だけど、その朝剣菱家に迎えに来たのは魅録の4WDでなく、初めて見る新車のセダン。

「皆は?」

運転席から降りてきた清四郎に、悠理は首を傾げた。

「今日は、僕らだけですよ。嫌ですか?」

「うん?別に・・・」

清四郎と悠理がふたりだけで出かけるなど、東村寺への修行くらいしかなかったので、不思議には思ったものの。秋晴れの行楽日和、閑をもてあましていた悠理が、嫌なわけはない。

「この車、おっちゃんの?」

「いえ、僕のです。買ったんですよ。遠出は初めてなんですが、付き合ってもらえますか?」

「もっちろん!」

ピカピカの新車での、初ドライブだ。悠理はご機嫌で車に乗り込んだ。

 

清四郎にカーステレオに凝る趣味はないらしく新車で聴けるのはラジオだけだったが、悠理はしこたま持ち込んだオヤツを食べながらドライブを楽しんだ。

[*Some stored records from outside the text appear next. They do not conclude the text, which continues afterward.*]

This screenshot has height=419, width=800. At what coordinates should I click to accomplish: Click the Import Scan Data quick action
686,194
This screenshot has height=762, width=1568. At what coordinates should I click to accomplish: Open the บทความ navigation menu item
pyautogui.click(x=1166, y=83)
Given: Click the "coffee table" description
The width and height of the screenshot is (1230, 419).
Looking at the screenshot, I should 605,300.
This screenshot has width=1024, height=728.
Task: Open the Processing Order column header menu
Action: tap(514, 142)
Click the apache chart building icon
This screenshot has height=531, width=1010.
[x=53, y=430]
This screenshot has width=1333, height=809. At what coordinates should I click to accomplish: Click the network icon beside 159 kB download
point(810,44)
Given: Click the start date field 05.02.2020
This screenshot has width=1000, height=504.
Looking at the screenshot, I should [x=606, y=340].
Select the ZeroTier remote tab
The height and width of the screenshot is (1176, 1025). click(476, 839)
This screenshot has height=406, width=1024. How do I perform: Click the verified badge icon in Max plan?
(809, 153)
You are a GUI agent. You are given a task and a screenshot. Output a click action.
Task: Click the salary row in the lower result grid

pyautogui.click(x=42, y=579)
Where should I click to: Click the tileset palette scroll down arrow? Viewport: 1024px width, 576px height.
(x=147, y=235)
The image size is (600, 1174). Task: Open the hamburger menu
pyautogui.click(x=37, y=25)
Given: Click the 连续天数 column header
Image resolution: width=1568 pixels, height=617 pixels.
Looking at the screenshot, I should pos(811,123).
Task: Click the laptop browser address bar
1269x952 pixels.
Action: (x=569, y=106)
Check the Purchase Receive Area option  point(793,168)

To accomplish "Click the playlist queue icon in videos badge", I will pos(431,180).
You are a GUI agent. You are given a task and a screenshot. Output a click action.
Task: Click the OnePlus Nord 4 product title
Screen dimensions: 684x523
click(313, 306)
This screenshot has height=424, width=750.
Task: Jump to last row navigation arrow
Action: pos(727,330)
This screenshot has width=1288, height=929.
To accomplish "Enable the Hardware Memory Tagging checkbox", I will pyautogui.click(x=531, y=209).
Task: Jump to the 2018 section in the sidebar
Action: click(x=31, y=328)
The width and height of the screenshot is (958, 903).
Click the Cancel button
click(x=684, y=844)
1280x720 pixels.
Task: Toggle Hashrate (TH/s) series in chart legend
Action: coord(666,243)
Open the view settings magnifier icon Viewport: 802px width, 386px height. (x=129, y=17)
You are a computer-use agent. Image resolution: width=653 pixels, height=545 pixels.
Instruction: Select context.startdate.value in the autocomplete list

蛇行する山道にも、清四郎の運転に危なげがあるはずもなく。

彼が明確な目的を持って走っていたのだと気づいたのは、だけど、車が山道の半ばで停車してからだった。

 

その場所は、景勝地でもなんでもない、山の中腹。それでも、空気は澄み、紅葉が見事だ。

「ここって・・・・ひょっとして・・・・」

悠理は周囲を見回す。

清四郎は、はにかむように微笑んだ。

「ええ、そうですよ。僕らが救助された場所です。この道路で車に拾われて、助けられたんだ。」

悠理がその場所を正確に見覚えていたわけではなかった。

憶えていたのは、清四郎の笑顔。

まだ、友達になったばかりの、少年の日の。

 

 

 

*****

 

 

中三の初秋。

クラスの親睦ハイキングなるものを、校外学習の名目で行ったのは、悠理のクラスだけだった。

季節はずれの編入生のリクエストにより、学級会議で決めたのだ。

貸し切りバスにて山頂の牧場まで、ほんの数時間。クラス全員で主役たる編入生を囲んでの、優雅なランチ。その後、数時間は自由行動だが、夕方には帰路につく。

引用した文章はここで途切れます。